Pembunuhan Berantai di Sukoharjo

Polisi Gelar Rekonstruksi Pembunuhan Anggota Kopassus

- detikNews
Selasa, 19 Okt 2010 16:20 WIB
Solo - Masih ingat Yulianto, tersangka pembunuhan berantai asal Sukoharjo? Hari ini dia menjalani rekonstruksi kasus pembunuhan yang diakuinya terhadap Kopda Santoso, anggota Kopassus Grup 2 Kandangmenjangan. Dalam rekonstruksi itu terungkap kejengkelan Yulianto terhadap korban yang telah delapan kali berobat tetapi selalu mengelak jika dimintai bayaran.

Rekonstruksi tersebut digelar di Mapolres Sukoharjo, Selasa (19/10/2010) sore. Wakapolres Sukoharjo, Kompol Endra Setiawan mengatakan rekonstruksi tidak digelar di lokasi kejadian di dalam rumah tersangka di Kragilan, Kartosuro, Sukoharjo, karena mempertimbangan keamanan.

Dalam gelar rekonstruksi tersebut nampak hadir petugas dari Kejaksaan Negeri Sukoharjo, perwakilan dari Kopassus, keluarga serta pengacara Yulianto. Yulianto, tersangka pembunuhan terhadap setidaknya enam korban yang telah diakuinya itu, terlihat sangat lancar memerankan adegan demi adegan yang diambil dari pengakuannya dalam BAP polisi.

SCROLL TO CONTINUE WITH CONTENT

Dalam rekonstruksi 30 adegan tersebut terhambat dengan jelas, Santoso telah untuk mengobati penyakit wasir yang dideritanya kepada Yulianto sebanyak delapan kali. Yulianto memang mengaku mampu menyembuhkan penyakit tersebut melalui pemijatan yang dilakukannya.

Pada saat berobat yang ke delapan itu Yulianto menagih bayaran kepada Santoso namun korban menolak dengan berdalih akan dibayar di lain hari. Jengkel dengan ulah Santoso itulah akhirnya Yulianto memberinya ramuan buah kecubung yang dipetiknya dari sebelah rumah.

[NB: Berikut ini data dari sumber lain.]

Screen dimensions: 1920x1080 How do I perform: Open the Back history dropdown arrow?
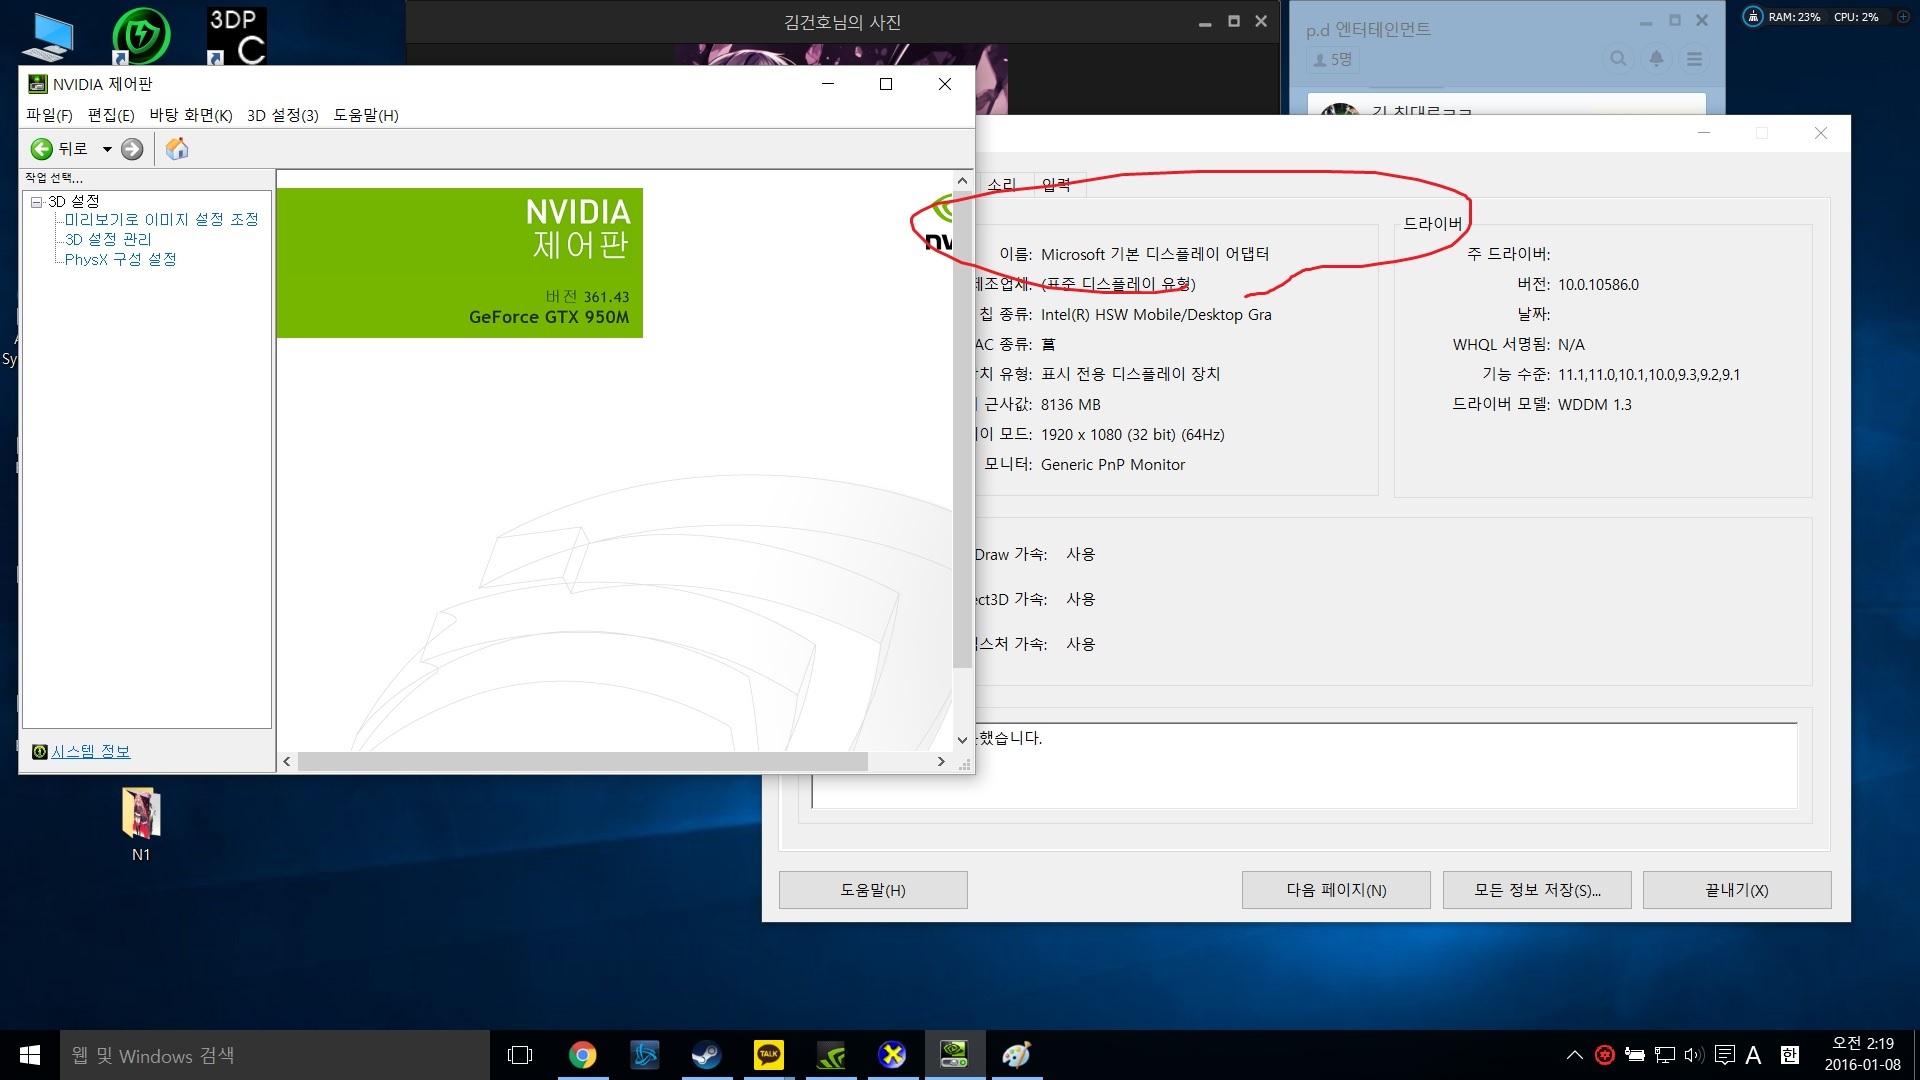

Setelah korban dalam kondisi lemah, akhirnya prajurit TNI itu dihabisi dengan cara dibekap. Selanjutnya, mayatnya disimpan di bawah kolong tempat tidur. Baru pada hari berikutnya, mayat Santoso dikubur di dalam rumah dengan cara manggali lantai hanya sedalam kurang dari 60 cm.

Dalam rekonstruksi tersebut digambarkan pula adegan saat Yuli mengambil barang-barang milik korban berupa HP dan uang sebasar Rp 1,3 juta, serta satu unit sepeda motor.

Dalam rekonstruksi itu digambarkan pula kepanikan Yulianto saat mengetahui HP Santoso berdering saat ada panggilan dan dia tidak bisa mematikannya. Semula dia memasukkannya kedalam toples namun suaranya tetap terdengar, lalu memasukkannya kedalam plastik dan tetap terdengar nyaring. Akhirnya dia memutuskan membuangnya ke dalam sumur.

Wakapolres Sukoharjo, Kompol Endra Setiawan, mengatakan rekonstruksi tersebut digelar atas permintaan Kejaksaan Negeri Sukoharjo. "Kejaksaan meminta dilakukan rekonstruksi untuk kasus pembunuhan terhadap Kopda Santoso. Kami siap melakukan rekonstruksi untuk kasus lainnya jika diminta," ujar Endra.